[演習の課題]
- a) 年頭あいさつのうち、「昨年中は、組合事業推進に格別のご高配を賜り厚くお礼申し上げます。」を含む語句で始まり「したことはご同慶の至りです。」で終わる部分を、一字も変えずに出力してください。
- b) 年頭あいさつに基づいて、次の問いに答えてください。
(i) 民事再生申請をしたとされる道内最大手百貨店はどこですか。
(ii) 道内印刷業界で需要の落ち込みが分かるものとして挙げられているのは何ですか。
(iii) 企画展「NIPPON creative printing show vol.1」が開催された都市として、北海道以外にどこが挙げられていますか。

[ページ本文]
++++++++++++++++++++

平成22年 新春を寿ぐ
北海道印刷工業組合
理事長
岡部 康彦
 明けましておめでとうございます。
 皆様にはご壮健で新しい年をお迎えのことと存じ心からお慶び申し上げます。
 昨年中は、組合事業推進に格別のご高配を賜り厚くお礼申し上げます。
 昨年の北海道経済は、道内最大手百貨店の丸井今井が民事再生申請という負の話題に始まり、建設不況で大手企業の倒産、北洋銀行への公的資金投入などと続き、依然として景気回復が感じられないままに終始したような気がしています。
 道内印刷業界においては、主材料の用紙の出荷実績からも分かるように需要の落ち込みに一層拍車がかかり、これまでに増して厳しい経営環境にありました。
 このような厳しい経営環境にありましたが、皆様の弛まぬ経営努力により企業の維持・発展が図られ、新しい年を迎えられましたことはご同慶の至りです。
 昨年は、道内印刷企業若手経営者をパネラーとしたワンストップサービスの実現に向けたパネルディスカッション、お客様に信頼される技術開発に取り組んでいる道内印刷企業の担当者とデザイナーによる感性価値創造の実践に向けたフォーラム、パリとニューヨークで開催された感性価値を印刷物に結びつけるための企画展「NIPPON creative printing show vol.1」の北海道開催など、これまでと違う新しいスタイルの事業を展開しました。

++++++++++++++++++++

[エントリー一覧]
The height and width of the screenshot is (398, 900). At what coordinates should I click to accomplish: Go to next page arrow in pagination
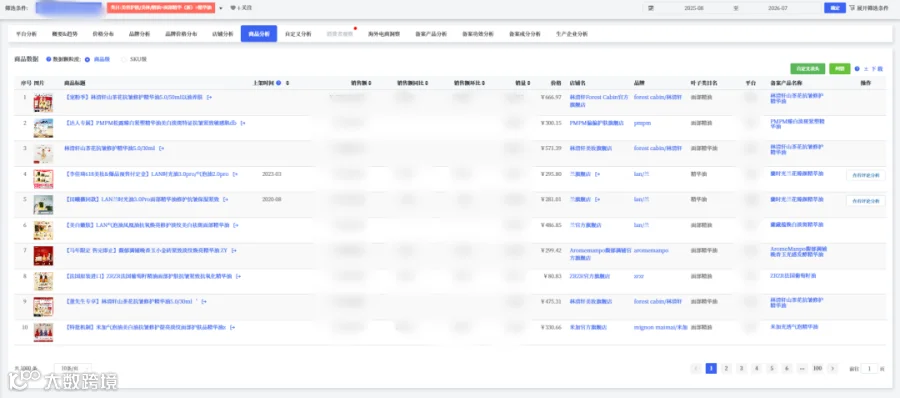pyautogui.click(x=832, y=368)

++++++++++++++++++++

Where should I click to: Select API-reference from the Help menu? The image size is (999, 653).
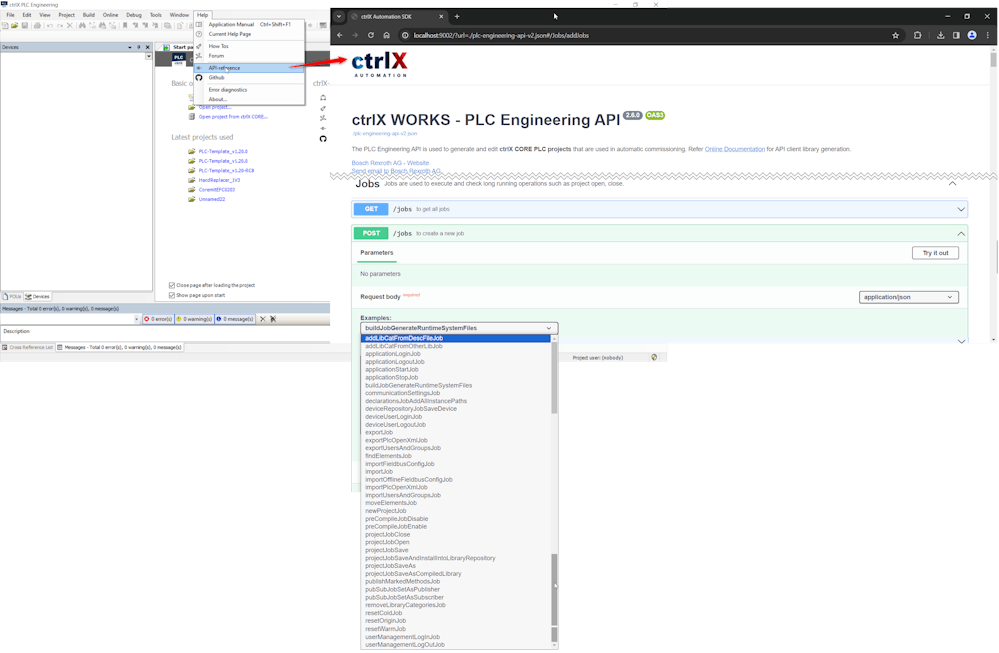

++++++++++++++++++++

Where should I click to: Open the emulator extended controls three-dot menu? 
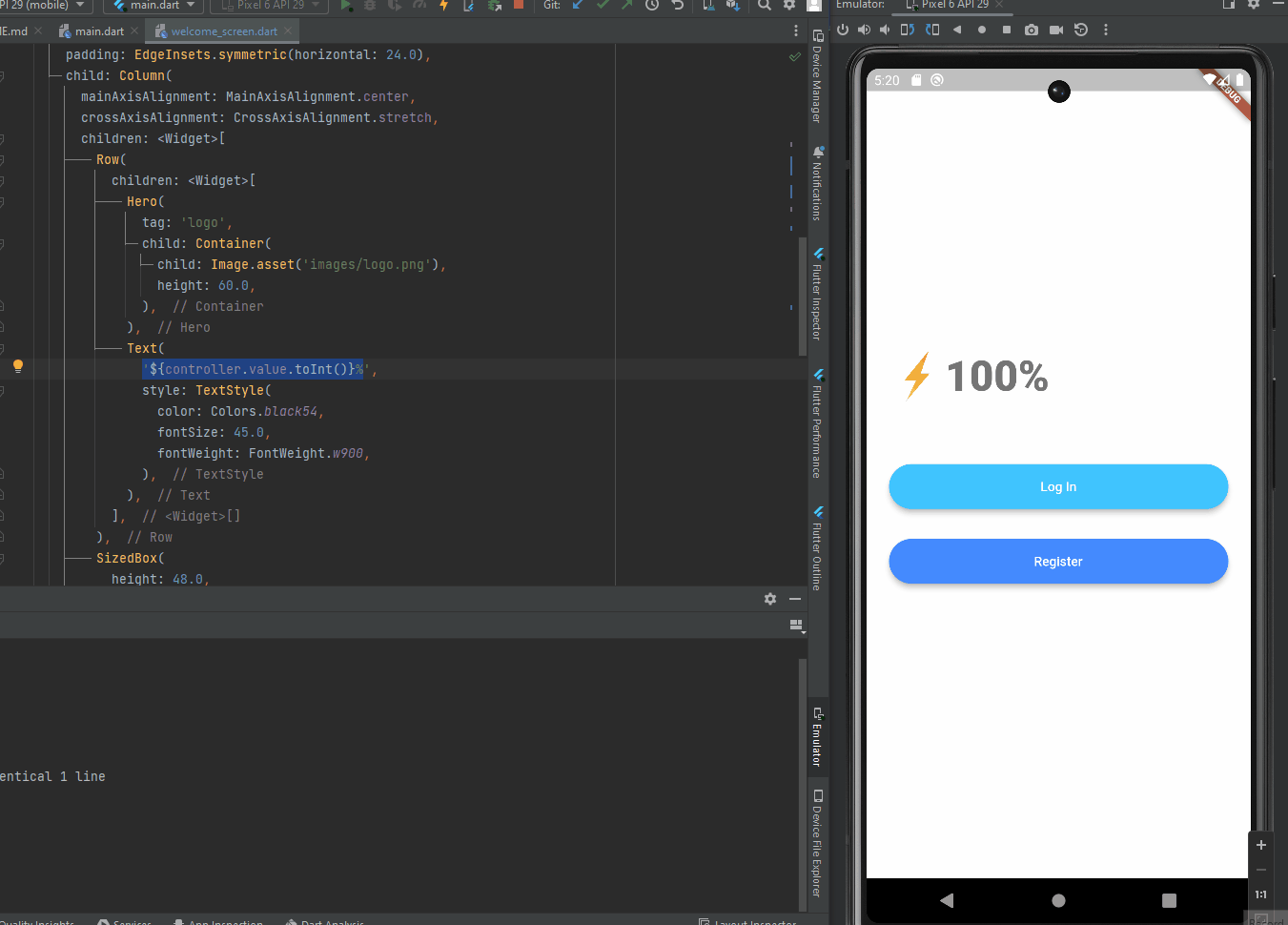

++++++++++++++++++++

[解答一覧]
- a)
昨年中は、組合事業推進に格別のご高配を賜り厚くお礼申し上げます。
 昨年の北海道経済は、道内最大手百貨店の丸井今井が民事再生申請という負の話題に始まり、建設不況で大手企業の倒産、北洋銀行への公的資金投入などと続き、依然として景気回復が感じられないままに終始したような気がしています。
 道内印刷業界においては、主材料の用紙の出荷実績からも分かるように需要の落ち込みに一層拍車がかかり、これまでに増して厳しい経営環境にありました。
 このような厳しい経営環境にありましたが、皆様の弛まぬ経営努力により企業の維持・発展が図られ、新しい年を迎えられましたことはご同慶の至りです。

- b)
(i) 丸井今井です。
(ii) 主材料の用紙の出荷実績です。
(iii) パリとニューヨークです。